先日、トヨタが自動車ジャーナリスト向けに"福祉車両"の勉強会を開催した。福祉車両と聞いてもわからない人が多いと思うが、高齢者や身障者向けのクルマのことをいう。一般的なクルマに対して特別な架装を行うためメーカー内の区分けでは、"特装車"といわれている。あまり馴染みがないように思うかもしれないが、国内の新車販売は低迷を続けているが福祉車両は確実に伸びている。

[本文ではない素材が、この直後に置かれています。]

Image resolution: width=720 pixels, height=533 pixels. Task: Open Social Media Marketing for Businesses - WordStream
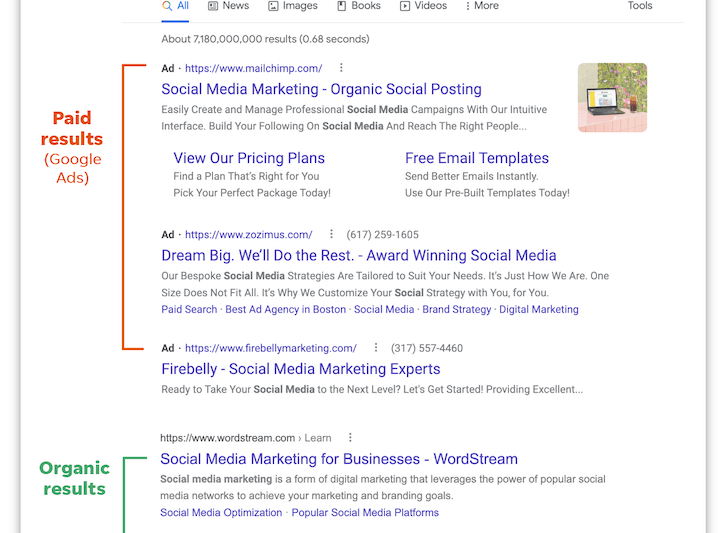click(x=339, y=459)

トヨタは福祉車両を「ウェルキャブ」と呼ぶ。ウェルファーとウェルカムの意味とキャビンからの造語だ。もちろんウェルキャブはハイブリッドカーのプリウスにも設定されている。車イスを収納しやすいよう、リヤゲート内に電動リフトを備えたモデルもある

助手席を回転シートにすることで高齢者でも乗り降りがグッと楽になる

1996年度の福祉車両の販売台数はたった8729台だったが、2006年度には約4.6倍にもなる4万369台にまで成長した。じつは90年代にはもっと伸びが期待されている分野だったが、2000年以降伸びは鈍化している。2000年から介護福祉法がスタートしたからだ。介護制度の改正で福祉施設が車両の買い替えや増車を抑制したためで、この制度の歪んだ部分がここにも現れている。しかし、ここまで台数が増えたのは急速に進む高齢化社会だからだ。2005年には人口に占める65歳以上の高齢者の比率が20%ちょっとだが、50年後の2055年には40%を突破するという予測。だれもが年をとれば体が不自由になり、それに対応した介護が必要になる。こうしたときに大きな役目を果たすのが福祉車両。家族の介護のために買う家庭がそれだけ増えたわけだ。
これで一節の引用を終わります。